変形性股関節症だけではなく、大腿骨頭壊死症や関節リウマチなどにより股関節に著しい変形がある場合など、最も頻度の高い手術療法となります。 ただし、人工器具を体内に埋め込む手術になるため、術後の日常生活では注意しなければならないことがいくつかあります。

THA

手術後のリハビリ

手術をした翌日からリハビリがスタートします。

手術後は、何もせず寝ている状態が続くと、体内の循環が滞り血の塊が出来てしまいます。これを「深部静脈血栓症」といい、手術後の合併症として現れやすくなります。そこで弾性ストッキングの装着や、足首を曲げたり伸ばしたりする運動を行い、合併症を予防します。

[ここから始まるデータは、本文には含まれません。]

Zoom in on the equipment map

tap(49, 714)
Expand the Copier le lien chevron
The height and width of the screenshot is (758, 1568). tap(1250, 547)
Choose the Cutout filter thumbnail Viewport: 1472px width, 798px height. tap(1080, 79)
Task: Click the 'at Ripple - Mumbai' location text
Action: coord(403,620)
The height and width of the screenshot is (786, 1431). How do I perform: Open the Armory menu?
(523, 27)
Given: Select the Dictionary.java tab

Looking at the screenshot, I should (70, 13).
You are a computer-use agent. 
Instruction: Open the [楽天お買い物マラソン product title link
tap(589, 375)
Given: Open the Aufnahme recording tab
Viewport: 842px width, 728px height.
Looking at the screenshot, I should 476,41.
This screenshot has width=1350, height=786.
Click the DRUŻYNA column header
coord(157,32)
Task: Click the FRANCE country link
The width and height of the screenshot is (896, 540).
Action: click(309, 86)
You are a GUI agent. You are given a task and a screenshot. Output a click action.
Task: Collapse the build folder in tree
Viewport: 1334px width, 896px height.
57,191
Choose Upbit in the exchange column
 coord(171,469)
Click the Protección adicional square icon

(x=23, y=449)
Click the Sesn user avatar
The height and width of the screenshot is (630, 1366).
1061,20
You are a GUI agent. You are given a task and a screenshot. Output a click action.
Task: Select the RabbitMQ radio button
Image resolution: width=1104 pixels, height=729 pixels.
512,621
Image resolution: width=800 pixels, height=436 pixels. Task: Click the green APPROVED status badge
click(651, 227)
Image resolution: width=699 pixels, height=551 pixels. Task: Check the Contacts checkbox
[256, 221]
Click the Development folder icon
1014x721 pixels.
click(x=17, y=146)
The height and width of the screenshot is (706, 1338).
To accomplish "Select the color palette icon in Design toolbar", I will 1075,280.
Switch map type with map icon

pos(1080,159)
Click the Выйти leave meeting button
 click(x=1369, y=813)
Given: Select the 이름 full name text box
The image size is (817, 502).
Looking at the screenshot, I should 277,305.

リハビリで主に行うメニューは、人工関節が脱臼しないための動作トレーニングや歩行トレーニン グになります。ほとんどの場合、手術翌日からリハビリが可能となるため、歩行器や杖を使用しての歩行トレーニングやフリーハンドでの歩行練習を、経過をみながら行っていきます。

手術後の注意点

人工関節置換術の術後は脱臼しやすいため、体勢や動作に注意が必要です。リハビリでも脱臼しないための動作の獲得を目指しますが、日常生活でも脱臼しやすい動作には十分に気をつけなければなりません。

◯脱臼しやすい動作
屈曲(脚を上げて股関節を曲げる)・内転(脚を閉じる)・内旋(股関節を内側に回す) の組み合わせ動作と、90度以上の股関節の過屈曲は控えましょう。

◯日常生活で注意する動作
ベッドでの寝返り・移乗・ 更衣動作・入浴・トイレ・ 靴の脱着・横座り・座って行う動作全般・前かがみの姿勢・体をひねる動き・女の子座り(ぺたんこ座り)などに注意しましょう。

まとめ

変形性股関節症の治療には、温熱・薬物・運動療法があります。その中でも患者さん自身が積極的に取り組むことで効果を発揮するのが運動療法です。運動療法は病院で受けるだけでなく、いかに自宅でも積極的に行うかで治療成績が変わってきます。 また人工股関節置換術を受けると、日常生活動作での制限がかかるため、禁忌動作を意識したリハビリが必須となります。もちろん手術により筋力も低下しますので、術後も安全な方法で筋力トレーニングを行うことが重要です。